First up is Bomber Pilot, by Philip Ardery. Ardery was a Silver Star and Distinguished Flying Cross (twice) recipient from the second‐world war. He flew in the raid over the oil refineries of Ploesti, where 53 airplanes and 446 airmen were lost, finished numerous missions over North Africa and Europe, and eventually returned home to Kentucky where he lawyered out the rest of his life. Self‐deprecating to a fault, with a terrific eye for exactly the right detail, Ardery puts the reader in the cockpit of those giant Liberators as they did their bit against the Nazi’s. Want to know what the life was like? Read this book.
Next is Quartered Safe Out Here, by George MacDonald Fraser. Fans of the Flashman series will know of Fraser, and his razor wit, which he puts to good use in this memoir of his experiences with the British 14thArmy, last of the Border Guards, in the fight for Burma. Fraser builds his memoir around the experiences of his Nine Section, which he would later come to lead, and writes brilliantly about his experiences fighting the Japanese to clear the road south to Rangoon. From craits, monsoons, and centipedes, to Japanese ambushes and banzai attacks, from his love‐affair with the Lee‐Enfield to his laugh out loud funny experience teaching an Asiatic British officer how to employ the Piat, an unwieldy British anti‐tank gun, one need look no further than John Keegan’s review: “No doubt one of the great memoirs of the Second World War.” If Keegan, who is the finest military historian to have graced the earth, says it, you can take it to the bank. Which is what I did, and I can assure you the deposit will put a very large smile on your face for years to come. Fraser also has some choice moments for revisionist historians, which are frankly overdue, under publicized, and terribly important as we go about this business of thinking critically. He spares no venom for those who would question the use of the atomic bomb, and with a Scotsman’s flair. Read this book.
Finally, do whatever it takes to get your hands on God’s Wolf, by Jeffrey Lee. Lee took a degree from Oxford in Arab and Islamic History, and this book is a fabulous read concerning the life of Reynald de Chatillon, a lower‐level Frank crusader who took his show on the road and became the scourge of Islam during the Second Crusade. Reynald has been sadly disparaged by many, including the chroniclers who were his contemporaries, but also by modern historians — who tend to inject contemporary thinking into ancient scenarios and therefore invent bizarre conclusions. But Lee takes another look and concludes that Monsieur de Chatillon was something quite beyond his soiled reputation. So much so that, during the late unpleasantness with modern Islamists, Al Qaida addressed their FedEx bomb, programmed to detonate over Chicago, to Mr. Chatillon, some 800 years after his beheading by Saladin. He certainly left an impression on the Islamists of his own era, and this book explores why and how. Students of the crusades — I am one, will find in this eminently readable book, which makes a terrific companion piece to Peter Frankopan’s writings on the Crusades and the Silk Roads, a quiet little masterpiece of history.

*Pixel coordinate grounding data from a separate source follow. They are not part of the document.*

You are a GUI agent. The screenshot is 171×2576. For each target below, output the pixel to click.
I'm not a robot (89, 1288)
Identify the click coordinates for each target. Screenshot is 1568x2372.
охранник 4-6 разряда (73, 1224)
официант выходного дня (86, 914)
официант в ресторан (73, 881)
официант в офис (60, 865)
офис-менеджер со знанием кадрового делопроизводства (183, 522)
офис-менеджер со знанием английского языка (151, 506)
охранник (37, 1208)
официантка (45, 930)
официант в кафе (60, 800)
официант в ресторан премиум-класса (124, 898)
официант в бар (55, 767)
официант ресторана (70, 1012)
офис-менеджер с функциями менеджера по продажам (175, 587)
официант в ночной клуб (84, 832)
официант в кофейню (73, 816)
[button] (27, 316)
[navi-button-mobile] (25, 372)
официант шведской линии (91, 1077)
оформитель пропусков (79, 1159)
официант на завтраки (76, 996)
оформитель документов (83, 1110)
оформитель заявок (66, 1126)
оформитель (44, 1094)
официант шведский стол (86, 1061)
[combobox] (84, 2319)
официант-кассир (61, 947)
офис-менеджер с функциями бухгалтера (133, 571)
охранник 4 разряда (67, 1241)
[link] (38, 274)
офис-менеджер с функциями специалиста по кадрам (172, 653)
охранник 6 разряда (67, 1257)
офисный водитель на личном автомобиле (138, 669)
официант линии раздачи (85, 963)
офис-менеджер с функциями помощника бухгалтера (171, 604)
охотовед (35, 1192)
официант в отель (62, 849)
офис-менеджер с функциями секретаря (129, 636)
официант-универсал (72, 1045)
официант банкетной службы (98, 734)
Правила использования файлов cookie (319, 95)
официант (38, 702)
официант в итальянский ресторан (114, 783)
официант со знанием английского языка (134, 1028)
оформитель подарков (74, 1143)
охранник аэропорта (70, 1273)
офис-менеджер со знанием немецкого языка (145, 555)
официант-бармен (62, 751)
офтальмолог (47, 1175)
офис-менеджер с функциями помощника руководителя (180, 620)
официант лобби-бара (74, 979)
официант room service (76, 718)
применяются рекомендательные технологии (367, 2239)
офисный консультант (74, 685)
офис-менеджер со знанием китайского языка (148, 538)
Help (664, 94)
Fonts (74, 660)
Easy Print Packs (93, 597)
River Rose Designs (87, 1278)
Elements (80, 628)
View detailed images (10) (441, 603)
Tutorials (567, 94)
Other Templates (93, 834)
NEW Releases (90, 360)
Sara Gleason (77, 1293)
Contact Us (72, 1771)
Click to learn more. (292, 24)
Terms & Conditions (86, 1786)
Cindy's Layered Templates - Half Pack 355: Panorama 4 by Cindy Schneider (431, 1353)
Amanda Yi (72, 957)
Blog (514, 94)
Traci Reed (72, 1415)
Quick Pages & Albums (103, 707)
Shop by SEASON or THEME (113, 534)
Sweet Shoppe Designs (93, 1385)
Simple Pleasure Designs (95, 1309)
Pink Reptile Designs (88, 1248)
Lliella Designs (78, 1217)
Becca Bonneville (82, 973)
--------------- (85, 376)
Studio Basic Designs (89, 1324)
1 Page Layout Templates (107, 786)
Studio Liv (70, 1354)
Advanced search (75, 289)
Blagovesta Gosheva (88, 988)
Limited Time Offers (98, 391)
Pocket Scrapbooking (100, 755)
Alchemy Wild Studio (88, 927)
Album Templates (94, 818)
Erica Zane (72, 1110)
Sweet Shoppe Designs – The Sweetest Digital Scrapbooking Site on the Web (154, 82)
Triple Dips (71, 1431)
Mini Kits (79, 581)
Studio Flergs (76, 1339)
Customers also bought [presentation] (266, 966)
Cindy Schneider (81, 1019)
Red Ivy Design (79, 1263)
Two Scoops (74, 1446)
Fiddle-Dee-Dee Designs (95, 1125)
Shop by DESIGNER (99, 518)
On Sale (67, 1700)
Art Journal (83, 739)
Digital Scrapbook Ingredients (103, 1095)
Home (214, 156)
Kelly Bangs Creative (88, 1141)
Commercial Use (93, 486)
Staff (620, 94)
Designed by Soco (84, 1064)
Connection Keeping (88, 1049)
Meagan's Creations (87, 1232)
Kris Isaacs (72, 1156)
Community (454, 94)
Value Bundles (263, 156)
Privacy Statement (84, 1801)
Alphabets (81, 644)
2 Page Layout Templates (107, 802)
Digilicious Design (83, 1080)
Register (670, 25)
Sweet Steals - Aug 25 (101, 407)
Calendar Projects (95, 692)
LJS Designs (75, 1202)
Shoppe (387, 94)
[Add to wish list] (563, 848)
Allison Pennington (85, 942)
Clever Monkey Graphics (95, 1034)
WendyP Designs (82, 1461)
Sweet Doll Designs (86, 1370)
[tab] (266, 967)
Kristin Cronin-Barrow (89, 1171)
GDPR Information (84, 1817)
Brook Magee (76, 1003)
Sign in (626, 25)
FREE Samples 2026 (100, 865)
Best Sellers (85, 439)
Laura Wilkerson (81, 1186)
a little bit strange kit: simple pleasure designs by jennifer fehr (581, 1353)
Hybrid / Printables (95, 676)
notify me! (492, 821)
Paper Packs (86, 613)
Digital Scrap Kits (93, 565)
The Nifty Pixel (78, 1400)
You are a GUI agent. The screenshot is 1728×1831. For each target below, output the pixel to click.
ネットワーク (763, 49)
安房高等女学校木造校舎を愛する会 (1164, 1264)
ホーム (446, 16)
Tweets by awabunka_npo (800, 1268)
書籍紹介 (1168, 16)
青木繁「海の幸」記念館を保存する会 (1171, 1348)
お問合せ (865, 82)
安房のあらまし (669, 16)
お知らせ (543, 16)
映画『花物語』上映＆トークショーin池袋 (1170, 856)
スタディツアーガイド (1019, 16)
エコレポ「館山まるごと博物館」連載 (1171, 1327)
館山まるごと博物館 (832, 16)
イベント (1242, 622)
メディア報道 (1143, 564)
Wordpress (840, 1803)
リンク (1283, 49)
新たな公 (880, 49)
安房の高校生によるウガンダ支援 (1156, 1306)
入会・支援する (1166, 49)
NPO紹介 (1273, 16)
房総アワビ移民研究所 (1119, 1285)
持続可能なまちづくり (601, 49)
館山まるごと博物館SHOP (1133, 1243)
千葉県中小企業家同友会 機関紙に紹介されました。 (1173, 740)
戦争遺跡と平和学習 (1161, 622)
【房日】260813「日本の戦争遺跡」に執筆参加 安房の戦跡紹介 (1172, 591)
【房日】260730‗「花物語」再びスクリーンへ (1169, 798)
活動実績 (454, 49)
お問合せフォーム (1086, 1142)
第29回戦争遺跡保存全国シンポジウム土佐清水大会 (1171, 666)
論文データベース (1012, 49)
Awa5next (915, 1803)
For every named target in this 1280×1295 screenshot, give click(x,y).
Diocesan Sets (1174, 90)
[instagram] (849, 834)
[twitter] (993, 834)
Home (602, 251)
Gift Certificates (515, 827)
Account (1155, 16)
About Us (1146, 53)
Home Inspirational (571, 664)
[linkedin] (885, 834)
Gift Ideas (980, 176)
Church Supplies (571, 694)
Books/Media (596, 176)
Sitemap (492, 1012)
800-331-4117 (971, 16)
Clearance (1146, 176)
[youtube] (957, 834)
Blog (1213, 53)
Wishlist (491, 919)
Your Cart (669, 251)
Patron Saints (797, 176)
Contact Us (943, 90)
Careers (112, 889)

That is all. Do with this what you must. And for now, I am back to reading about The culleus, which was the Roman practice of confining an inmate into a sack with an ape, a dog, and a serpent, and throwing the whole works into the ocean. It was a punishment reserved for those who had killed close relatives, but a punishment nonetheless, which is part and parcel of the work I keep promising.